I bring this up because I thought about Lewis all the way through the new Irish comedy “Frank,” which gets its name from a mysterious musician who always wears a bulbous papier-mâché head with a painted-on expression that could be perceived (depending on how you look at it) as welcoming, inquisitive or perpetually surprised. Frank is the eccentric frontman of an unknown experimental rock band with a deliberately unpronounceable name, and his style exists somewhere between Frank Zappa and Captain Beefheart. None of his bandmates have seen the face beneath the mask. They know nothing of his background. His fake head has become an appendage they regard as fact rather than affectation.

The very notion of a guy living inside a papier-mâché cocoon seems dubious, but Frank turns out to be inspired by a cult musician named Frank Sidebottom, a satirical creation of the late British comedian Chris Sievey. Michael Fassbender plays the film’s version of Frank – or at least we assume it’s Michael Fassbender under that head – and he’s magnetic, unsettling and yet strangely soothing, and we eventually come to accept the sight of his goofy, googly-eyed façade. Perhaps we succumb to the same form of Stockholm syndrome as his band. Fassbender is one of our best actors, and he brings a serious intensity to a role that could have easily devolved into a cheap gimmick.

Our entry point into the strange world of Frank and his band is an unremarkable corporate drone named Jon Burroughs (Domhnall Gleeson), who is constantly writing pop hooks in his head based on the mundane things he sees while walking down the street. Jon has a chance encounter with Frank’s band after their keyboard player hurls himself into the ocean, and he offers to step up and perform at their gig that night. Before he knows it, he’s the newest member of the band – which also features erratic manager and songwriter Scoot McNairy and glowering Theremin player Maggie Gyllenhaal – and follows them to a secluded country cabin where they plan to record their first album.

For most of its running time, “Frank” is a rigorously conventional comedy about a deeply unconventional group of people, and sometimes it’s aggressive in its attempts to make us laugh at how weird these wannabe outsider artists are. But the film’s third act transforms into a sly, stinging commentary about the indie music scene, as Frank and company make their way to the South by Southwest music festival and discover a shortsighted culture in which context is valued over content. Frank, like the enigmatic Lewis before him, becomes famous not because of his craft but because of his anonymity, and there’s something quietly tragic about a guy being marginalized as a novelty when he’s trying to be taken seriously.

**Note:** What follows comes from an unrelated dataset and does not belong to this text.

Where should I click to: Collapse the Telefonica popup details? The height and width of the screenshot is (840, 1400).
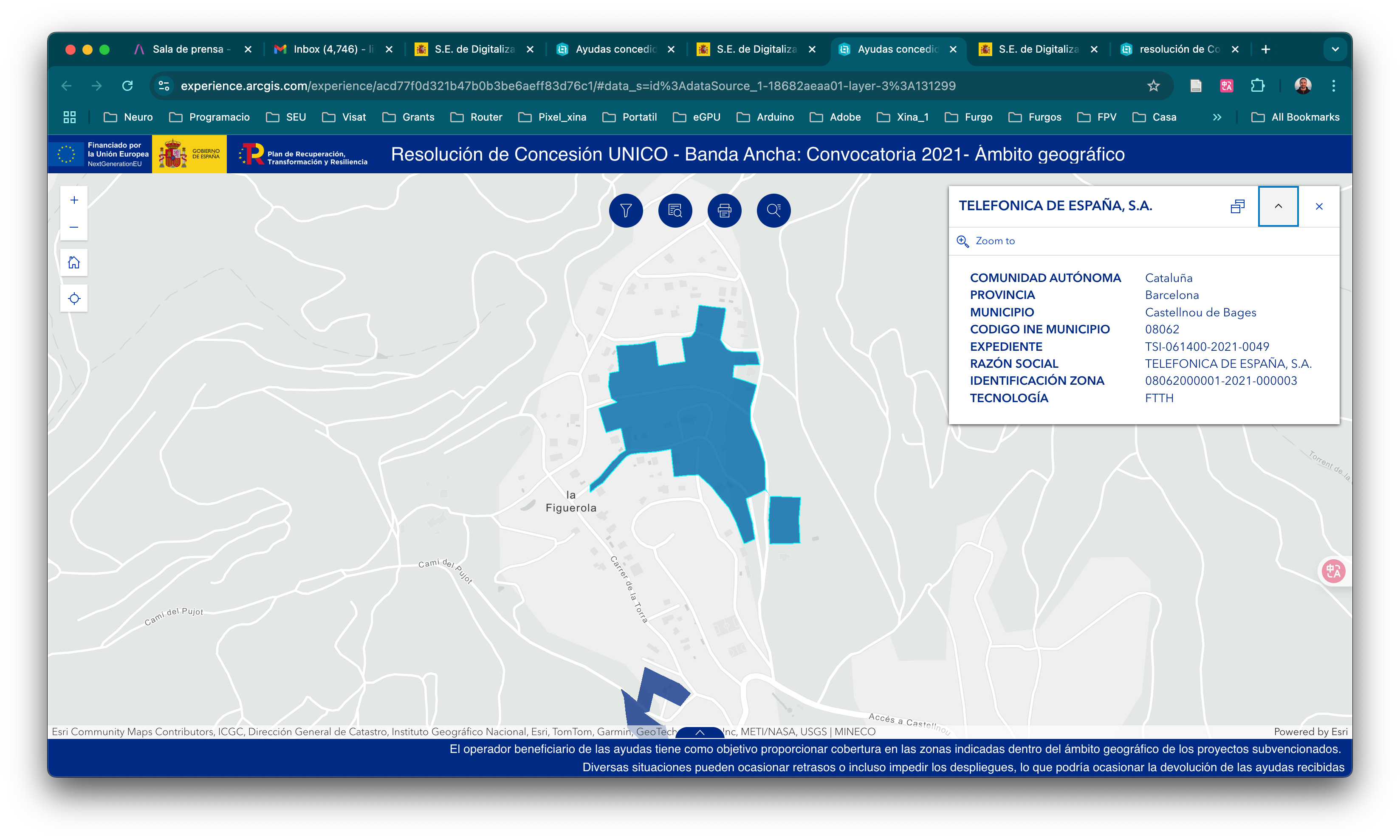pyautogui.click(x=1278, y=207)

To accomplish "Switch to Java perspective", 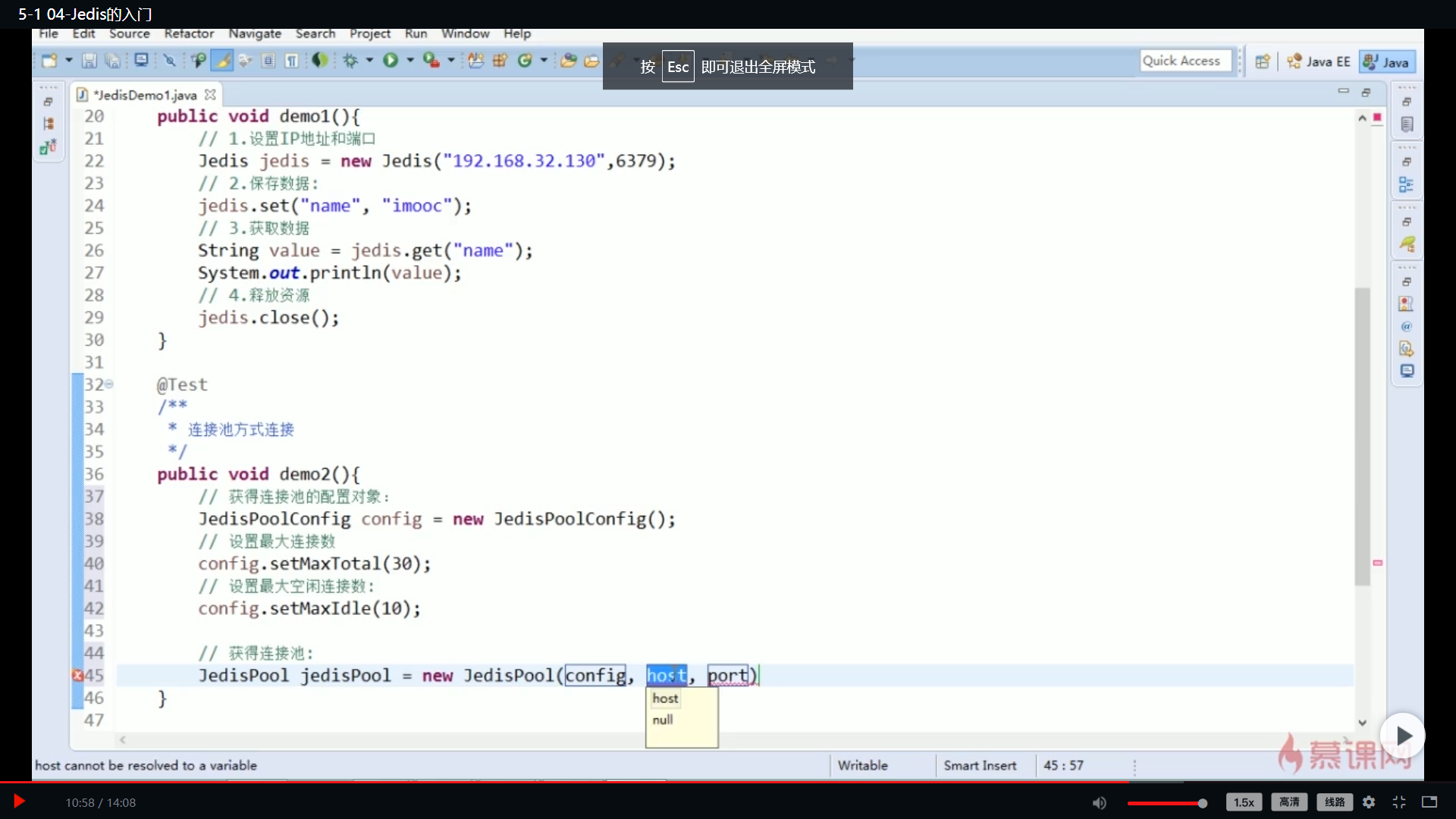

This is not a great movie, and there are some stretches that are almost violently quirky – it doesn’t help, either, that the score often relies on sitcommy musical cues. But its heart is in the right place – we really come to care about this initially repellent band of misfits – and its very last scene, in which a song we’ve heard several times takes on a new and heartbreaking context, is surprisingly effective. Like its namesake, “Frank” is weirdly charming, occasionally off-putting and probably best when taken in small doses.